Justin Reeve, News Editor

I’ve never been a big fan of survival games, but one that really clicked with me was Subnautica. The first thing that I did of course was to go for the sandbox experience. This actually turned into a great gateway for me to get into the regular gameplay. Having figured out how construction works, taking on the game world became that much simpler, turning the other systems into a little bit less of a chore. I was mastering my environment the next thing I knew.


Quinton O’Connor, Specialist Writer

I promise I didn’t concoct some dastardly plan to pilfer Rhiannon’s pick, but here we are. I’m not a roguelike person in the least. Except when I am. And that has only ever happened with Hades. I think it’s the vibe, you know? The script is outstanding, the art direction is out of this world. I’m not saying other roguelikes can’t claim the same, but maybe I’m just a sucker for what this one sets out to do — it tackles Greek mythology, and it does so in such effortlessly charming ways.

Halo Wars

Amanda Hurych, Evergreen Content Lead

I’m not super into RTS games. While I prefer the in-the-moment action they give you rather than the staid pace of a turn-based strategy game, there’s still something stressful about having to manage units across an entire battlefield without having breathing room to make informed decisions. So when a new strategy game comes out on the market, I usually look the other way. Except when it comes to Halo. I love Halo. There could be a Halo-themed knitting club, and I’d join it. There could be a less-than-promising-cringe-inducing television show made about Halo, and I’d watch it. Thankfully, both Halo Wars and Halo Wars 2 are not bad at all. The story and music are fantastic, and the simplified structure of typical RTS mechanics makes them easily playable on console. So while I wouldn’t recommend, oh, I don’t know, the television series to a die-hard fan, I would recommend Halo Wars.

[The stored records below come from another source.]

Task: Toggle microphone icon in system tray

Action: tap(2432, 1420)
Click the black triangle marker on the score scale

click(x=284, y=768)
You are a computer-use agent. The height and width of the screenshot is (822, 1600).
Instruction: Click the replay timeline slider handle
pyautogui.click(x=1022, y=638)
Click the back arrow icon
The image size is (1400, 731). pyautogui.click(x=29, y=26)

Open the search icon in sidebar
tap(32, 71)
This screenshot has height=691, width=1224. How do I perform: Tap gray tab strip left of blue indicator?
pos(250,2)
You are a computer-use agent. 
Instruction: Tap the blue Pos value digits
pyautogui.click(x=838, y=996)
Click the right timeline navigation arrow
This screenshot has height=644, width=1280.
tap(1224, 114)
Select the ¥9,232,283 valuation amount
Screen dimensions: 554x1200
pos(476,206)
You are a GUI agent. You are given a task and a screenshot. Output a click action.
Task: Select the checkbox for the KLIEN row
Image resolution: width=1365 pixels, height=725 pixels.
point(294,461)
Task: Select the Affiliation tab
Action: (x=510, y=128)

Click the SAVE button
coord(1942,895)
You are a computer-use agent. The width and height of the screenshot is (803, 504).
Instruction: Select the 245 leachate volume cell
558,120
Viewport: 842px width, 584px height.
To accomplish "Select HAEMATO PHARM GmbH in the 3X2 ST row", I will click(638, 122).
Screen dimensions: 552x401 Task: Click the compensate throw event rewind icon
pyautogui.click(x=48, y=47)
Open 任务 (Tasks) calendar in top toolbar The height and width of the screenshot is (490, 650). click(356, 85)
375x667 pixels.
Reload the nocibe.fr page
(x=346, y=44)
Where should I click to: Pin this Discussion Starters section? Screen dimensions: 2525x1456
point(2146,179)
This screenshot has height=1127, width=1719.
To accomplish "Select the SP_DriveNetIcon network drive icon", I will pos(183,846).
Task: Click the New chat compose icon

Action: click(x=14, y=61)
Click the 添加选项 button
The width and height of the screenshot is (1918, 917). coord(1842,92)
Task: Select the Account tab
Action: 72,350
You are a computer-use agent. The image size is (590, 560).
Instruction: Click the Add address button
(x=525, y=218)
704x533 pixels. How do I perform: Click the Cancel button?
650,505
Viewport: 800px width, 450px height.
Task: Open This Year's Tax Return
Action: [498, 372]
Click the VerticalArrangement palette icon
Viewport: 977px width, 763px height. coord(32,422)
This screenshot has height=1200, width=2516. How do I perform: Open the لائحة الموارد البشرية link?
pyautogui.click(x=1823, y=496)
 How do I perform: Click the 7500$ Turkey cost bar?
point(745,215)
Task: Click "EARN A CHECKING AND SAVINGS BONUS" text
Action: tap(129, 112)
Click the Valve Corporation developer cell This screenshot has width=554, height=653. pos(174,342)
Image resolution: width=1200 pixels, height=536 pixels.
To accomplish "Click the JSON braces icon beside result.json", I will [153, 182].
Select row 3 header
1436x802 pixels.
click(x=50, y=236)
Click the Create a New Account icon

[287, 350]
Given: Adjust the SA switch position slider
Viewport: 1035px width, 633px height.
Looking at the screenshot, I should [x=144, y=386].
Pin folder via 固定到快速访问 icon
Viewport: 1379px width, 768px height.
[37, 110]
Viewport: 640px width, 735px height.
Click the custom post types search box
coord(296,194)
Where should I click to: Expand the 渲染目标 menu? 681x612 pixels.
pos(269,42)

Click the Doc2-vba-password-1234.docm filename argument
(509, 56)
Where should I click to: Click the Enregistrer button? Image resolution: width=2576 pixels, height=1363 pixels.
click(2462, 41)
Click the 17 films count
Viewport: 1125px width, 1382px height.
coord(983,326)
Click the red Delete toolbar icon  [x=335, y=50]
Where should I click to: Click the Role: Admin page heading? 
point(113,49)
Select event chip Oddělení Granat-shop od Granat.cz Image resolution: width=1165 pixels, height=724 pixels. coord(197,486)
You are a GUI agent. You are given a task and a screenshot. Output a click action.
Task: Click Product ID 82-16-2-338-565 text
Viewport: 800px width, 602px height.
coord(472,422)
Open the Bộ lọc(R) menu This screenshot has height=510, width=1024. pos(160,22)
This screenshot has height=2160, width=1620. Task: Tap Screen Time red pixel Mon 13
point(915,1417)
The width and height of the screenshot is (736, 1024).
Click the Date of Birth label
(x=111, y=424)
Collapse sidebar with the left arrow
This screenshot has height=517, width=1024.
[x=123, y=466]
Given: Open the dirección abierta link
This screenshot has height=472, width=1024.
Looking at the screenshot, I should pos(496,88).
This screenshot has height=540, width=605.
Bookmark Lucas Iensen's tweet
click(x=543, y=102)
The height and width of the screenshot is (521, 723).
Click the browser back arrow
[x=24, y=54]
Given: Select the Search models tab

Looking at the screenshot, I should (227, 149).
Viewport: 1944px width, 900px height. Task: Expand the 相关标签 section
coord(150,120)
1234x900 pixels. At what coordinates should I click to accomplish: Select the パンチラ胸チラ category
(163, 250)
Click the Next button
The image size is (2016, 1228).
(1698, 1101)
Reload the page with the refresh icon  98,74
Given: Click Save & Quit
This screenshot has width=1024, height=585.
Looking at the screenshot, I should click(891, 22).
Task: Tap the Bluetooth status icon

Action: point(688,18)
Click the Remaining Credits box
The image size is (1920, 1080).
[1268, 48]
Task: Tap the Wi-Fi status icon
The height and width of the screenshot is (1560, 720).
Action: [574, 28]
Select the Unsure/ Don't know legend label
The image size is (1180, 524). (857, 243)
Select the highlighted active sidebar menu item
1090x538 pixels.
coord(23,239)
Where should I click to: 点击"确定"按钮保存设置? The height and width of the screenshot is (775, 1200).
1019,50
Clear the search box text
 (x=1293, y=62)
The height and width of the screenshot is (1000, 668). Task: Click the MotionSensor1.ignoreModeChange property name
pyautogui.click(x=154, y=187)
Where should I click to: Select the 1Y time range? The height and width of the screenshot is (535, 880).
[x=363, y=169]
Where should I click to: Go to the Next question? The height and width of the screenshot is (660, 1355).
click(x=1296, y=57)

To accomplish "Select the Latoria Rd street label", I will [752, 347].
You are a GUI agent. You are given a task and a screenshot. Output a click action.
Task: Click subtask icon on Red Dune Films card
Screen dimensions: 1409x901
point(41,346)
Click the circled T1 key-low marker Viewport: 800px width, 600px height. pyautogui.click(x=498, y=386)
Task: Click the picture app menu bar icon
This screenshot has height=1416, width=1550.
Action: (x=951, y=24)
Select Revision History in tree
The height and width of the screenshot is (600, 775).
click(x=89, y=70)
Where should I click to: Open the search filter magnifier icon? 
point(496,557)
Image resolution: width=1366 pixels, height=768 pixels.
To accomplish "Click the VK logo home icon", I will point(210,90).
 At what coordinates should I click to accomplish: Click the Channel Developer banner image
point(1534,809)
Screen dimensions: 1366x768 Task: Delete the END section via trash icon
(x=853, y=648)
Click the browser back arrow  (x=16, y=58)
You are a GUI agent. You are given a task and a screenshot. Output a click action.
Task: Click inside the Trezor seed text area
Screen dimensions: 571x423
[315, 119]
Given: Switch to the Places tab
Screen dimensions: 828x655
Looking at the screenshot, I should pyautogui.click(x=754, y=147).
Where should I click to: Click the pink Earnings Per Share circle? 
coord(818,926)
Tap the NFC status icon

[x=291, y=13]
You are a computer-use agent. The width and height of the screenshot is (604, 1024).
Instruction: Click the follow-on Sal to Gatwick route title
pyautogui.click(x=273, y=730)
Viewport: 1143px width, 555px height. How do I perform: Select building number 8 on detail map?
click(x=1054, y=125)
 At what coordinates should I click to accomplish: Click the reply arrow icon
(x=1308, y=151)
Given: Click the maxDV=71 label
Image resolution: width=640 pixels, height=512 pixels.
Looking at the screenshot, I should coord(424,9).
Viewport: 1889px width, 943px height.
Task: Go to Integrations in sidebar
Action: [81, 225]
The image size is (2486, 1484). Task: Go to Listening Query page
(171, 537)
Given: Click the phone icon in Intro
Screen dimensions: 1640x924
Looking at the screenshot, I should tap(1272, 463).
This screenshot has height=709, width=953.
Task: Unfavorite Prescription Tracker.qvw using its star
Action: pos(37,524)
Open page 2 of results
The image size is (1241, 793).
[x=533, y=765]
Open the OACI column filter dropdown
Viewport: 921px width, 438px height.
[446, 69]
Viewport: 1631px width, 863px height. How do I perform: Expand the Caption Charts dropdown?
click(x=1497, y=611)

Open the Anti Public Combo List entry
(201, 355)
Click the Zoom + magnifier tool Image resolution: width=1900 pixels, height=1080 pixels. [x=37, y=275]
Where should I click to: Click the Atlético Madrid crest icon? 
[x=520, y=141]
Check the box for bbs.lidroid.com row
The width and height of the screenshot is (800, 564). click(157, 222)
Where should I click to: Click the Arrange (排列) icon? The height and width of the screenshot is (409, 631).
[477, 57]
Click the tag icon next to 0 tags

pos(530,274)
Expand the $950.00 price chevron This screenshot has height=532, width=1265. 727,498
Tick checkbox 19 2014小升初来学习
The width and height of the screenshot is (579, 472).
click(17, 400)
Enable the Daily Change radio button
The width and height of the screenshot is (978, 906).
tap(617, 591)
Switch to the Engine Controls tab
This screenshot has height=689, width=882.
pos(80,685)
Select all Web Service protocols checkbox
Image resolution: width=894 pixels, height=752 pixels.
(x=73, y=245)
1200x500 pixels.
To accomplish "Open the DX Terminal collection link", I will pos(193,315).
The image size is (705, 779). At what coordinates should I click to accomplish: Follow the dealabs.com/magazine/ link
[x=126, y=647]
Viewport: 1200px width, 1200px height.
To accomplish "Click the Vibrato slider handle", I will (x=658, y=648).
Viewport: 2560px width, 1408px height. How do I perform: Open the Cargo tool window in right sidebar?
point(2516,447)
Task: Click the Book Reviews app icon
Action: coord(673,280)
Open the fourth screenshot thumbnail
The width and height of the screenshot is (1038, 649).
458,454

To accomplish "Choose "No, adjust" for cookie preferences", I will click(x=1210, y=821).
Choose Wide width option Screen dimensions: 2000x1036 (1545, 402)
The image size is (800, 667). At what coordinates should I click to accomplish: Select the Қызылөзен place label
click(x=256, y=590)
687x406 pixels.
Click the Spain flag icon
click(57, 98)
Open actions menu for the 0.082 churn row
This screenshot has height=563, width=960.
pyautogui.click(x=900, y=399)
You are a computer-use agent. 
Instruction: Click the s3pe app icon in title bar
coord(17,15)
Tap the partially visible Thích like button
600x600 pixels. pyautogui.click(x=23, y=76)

James, News & Photos Editor

I'm not big on sports games. The whole culture around sports has always been off-putting for me, anyway, with macho men in my life telling me to man up and stick the footy on, to stop being so gay and go to the local field to kick a ball around. Doesn't help most bullies were big sports hounds. That anxiety around its culture translates to games and it makes me feel uneasy even touching them, but not UFC. I don't care about wrestling, but I do respect that these stars can take a few right hooks, and I love all things fighting games. It feels like some nice middle ground, especially when you chuck in a whacky character creator for me to lose hours in, bringing my friends to life so we can go toe-to-toe once and for all.